### WHAT IS BEING ASKED
For this exercise, restate word for word only the lines from the one containing "Task: Open the theater masks skins shop icon" through the last line below. Pictures do not get copied.

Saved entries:
────────────────
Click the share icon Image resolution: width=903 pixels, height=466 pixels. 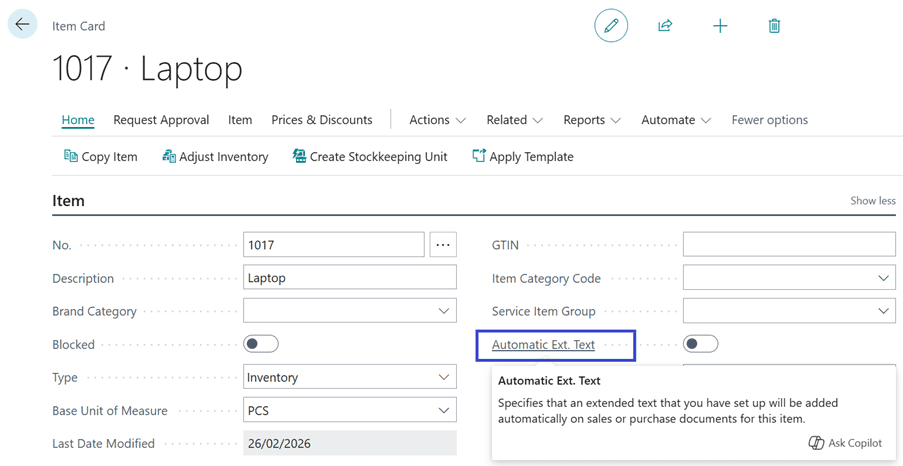665,26
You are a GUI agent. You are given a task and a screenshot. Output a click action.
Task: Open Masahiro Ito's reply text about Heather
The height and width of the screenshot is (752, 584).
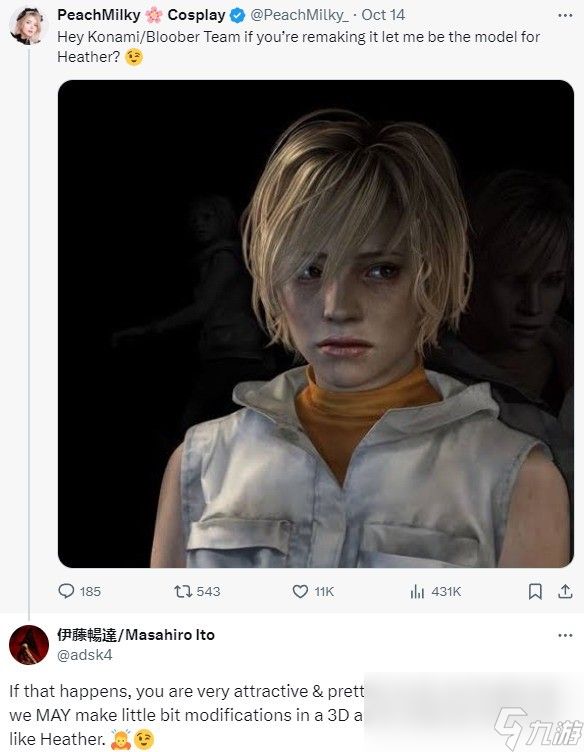[x=186, y=715]
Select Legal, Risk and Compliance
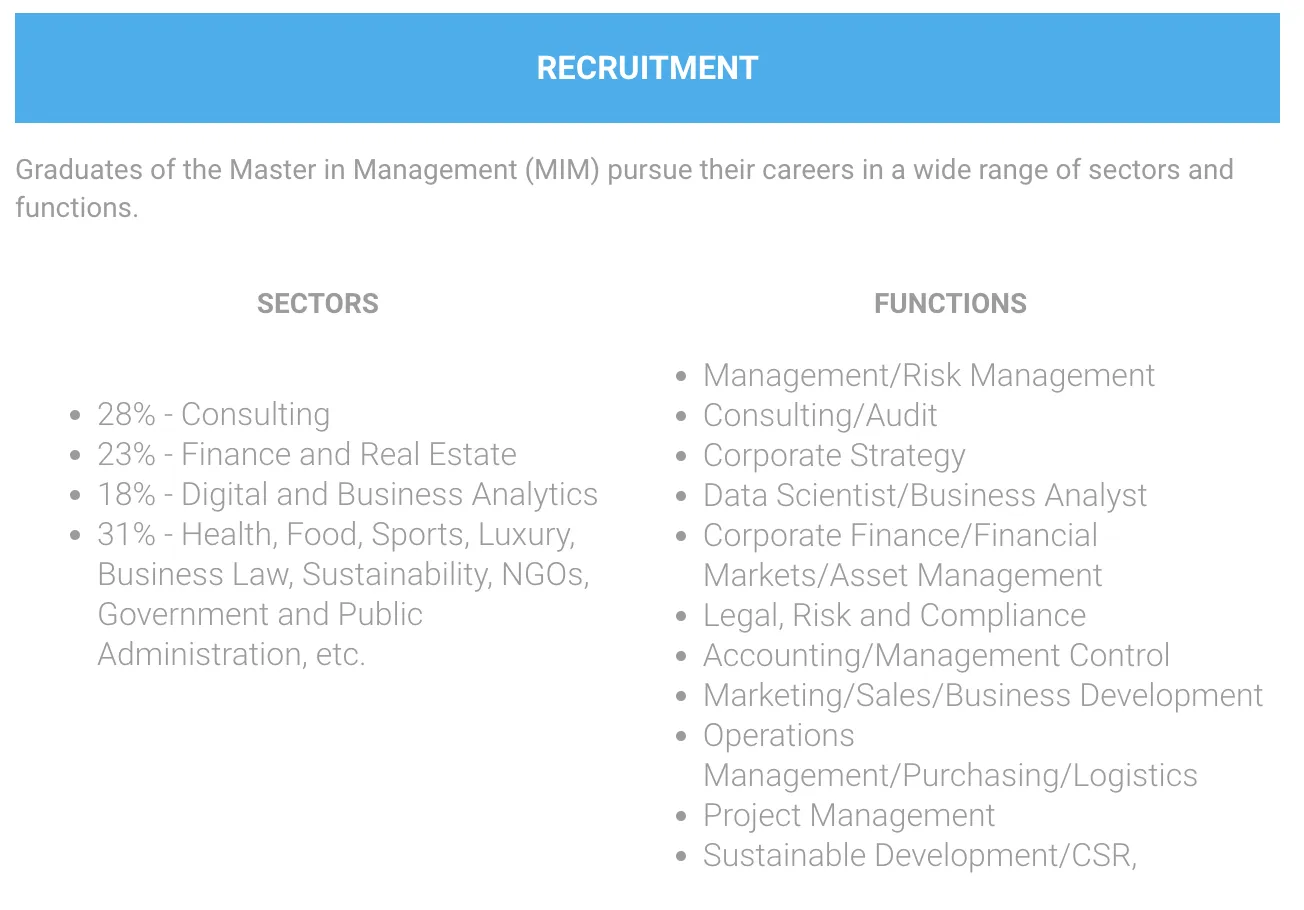This screenshot has height=910, width=1304. 894,615
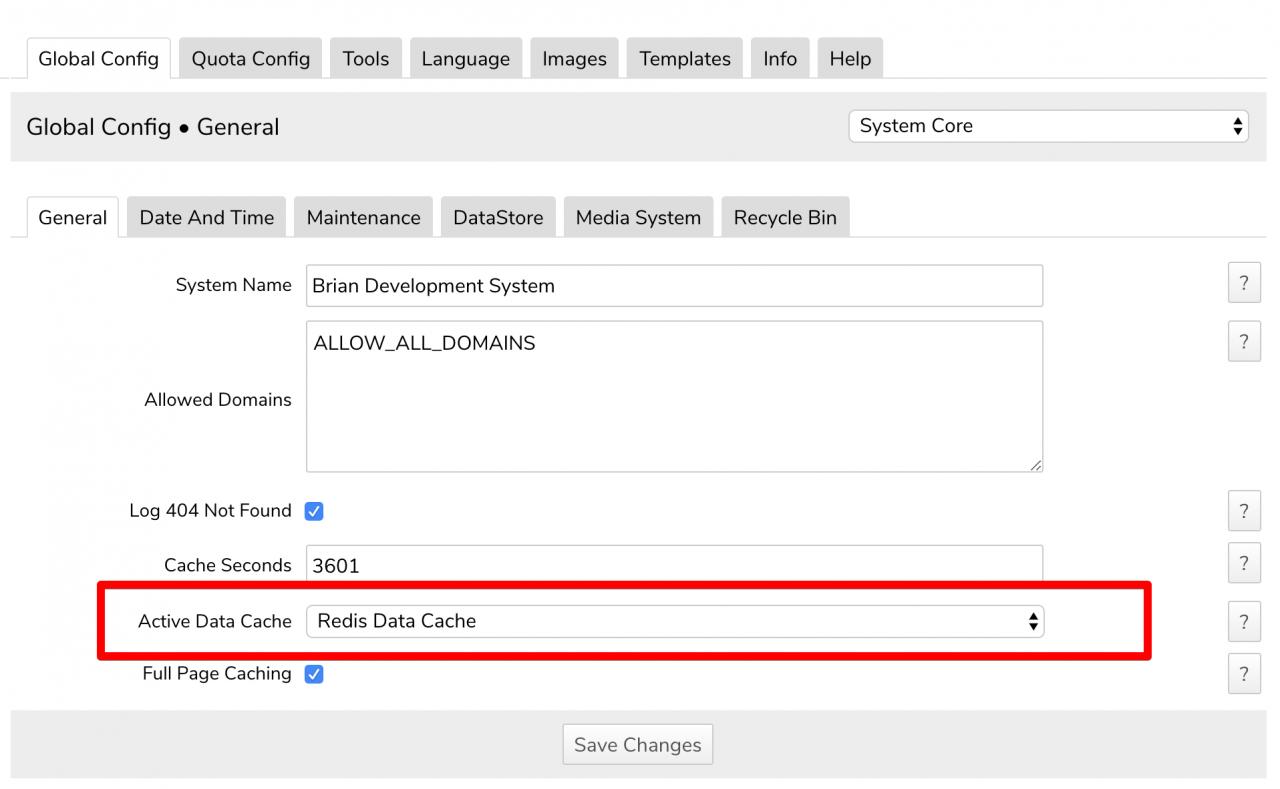
Task: Show help for Active Data Cache
Action: 1243,622
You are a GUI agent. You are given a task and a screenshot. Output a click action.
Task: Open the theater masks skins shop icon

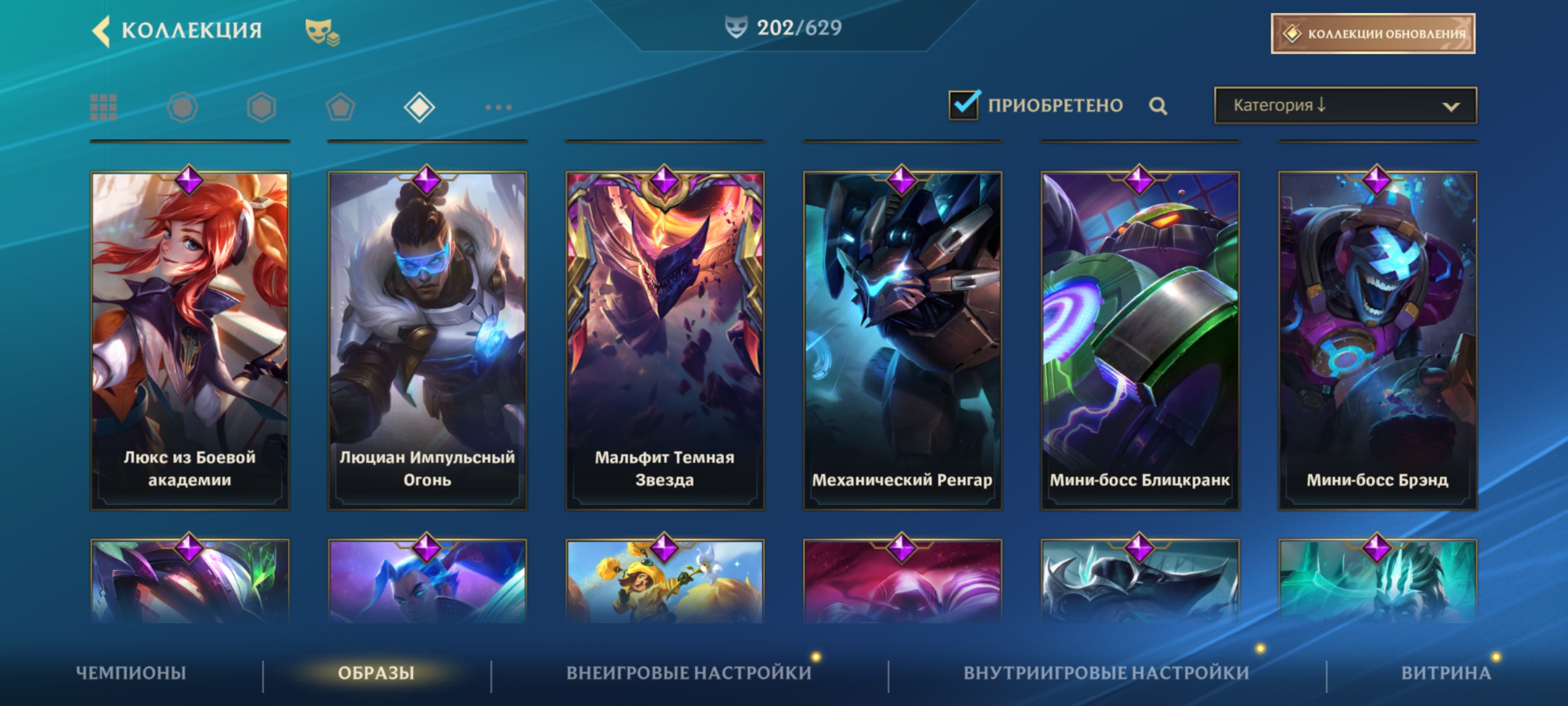click(322, 32)
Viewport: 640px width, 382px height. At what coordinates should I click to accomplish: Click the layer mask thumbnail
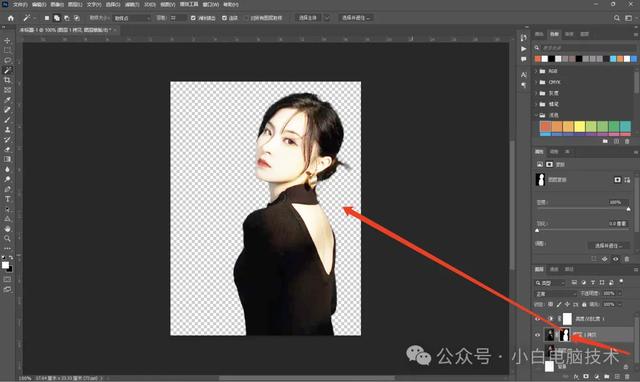tap(564, 335)

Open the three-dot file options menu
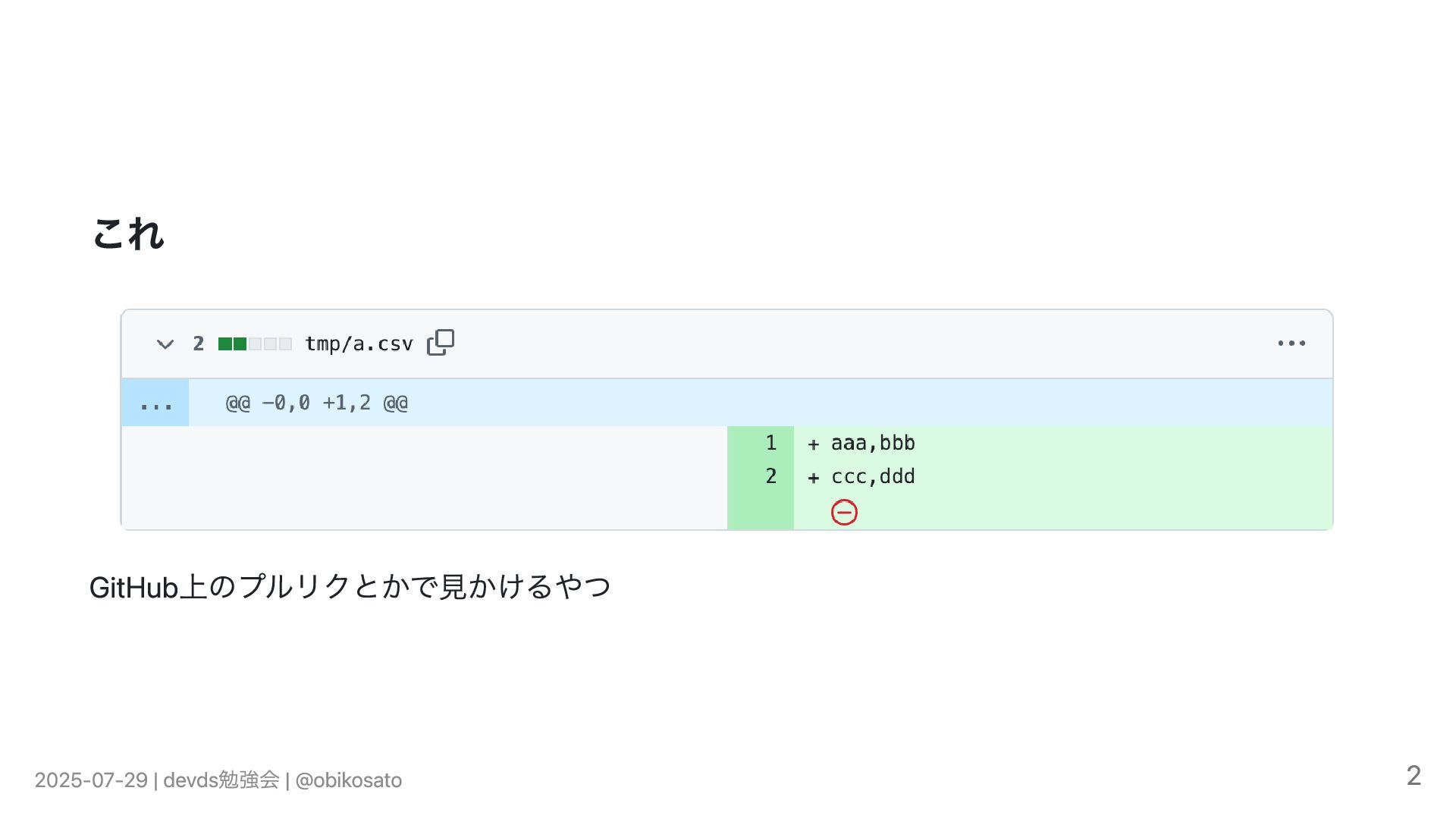point(1291,344)
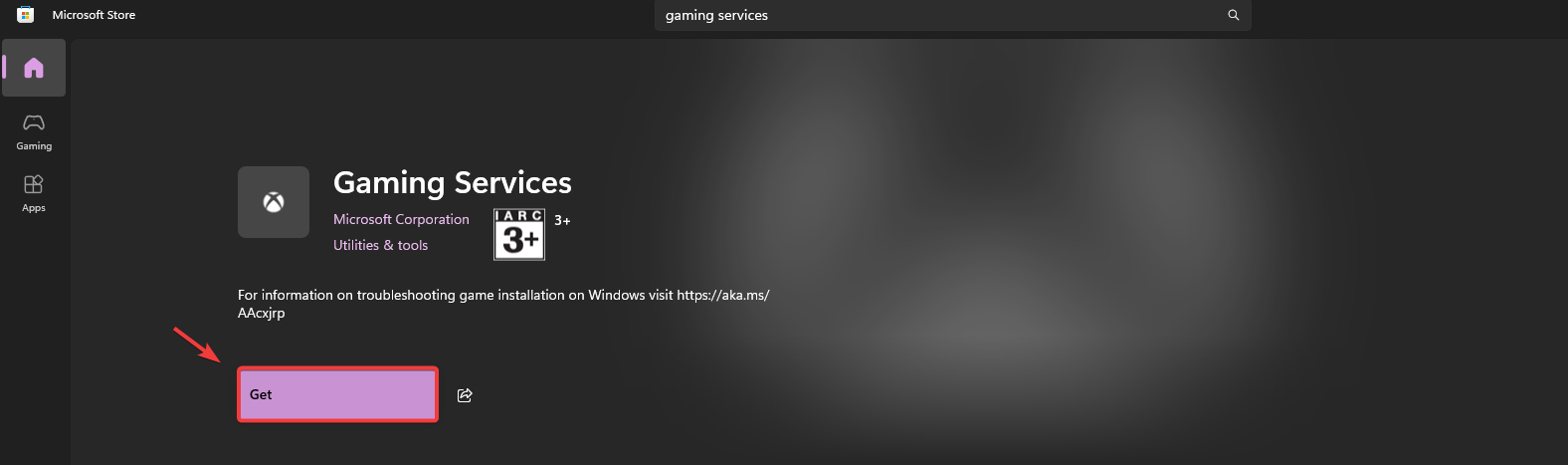Click the Xbox logo app tile
This screenshot has width=1568, height=465.
point(274,202)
────────────────
### RESULT
Task: Open the theater masks skins shop icon

click(322, 32)
Viewport: 640px width, 382px height. At what coordinates should I click to accomplish: Click the layer mask thumbnail
tap(564, 335)

Open the three-dot file options menu
point(1291,344)
Click the Xbox logo app tile
This screenshot has width=1568, height=465.
point(274,202)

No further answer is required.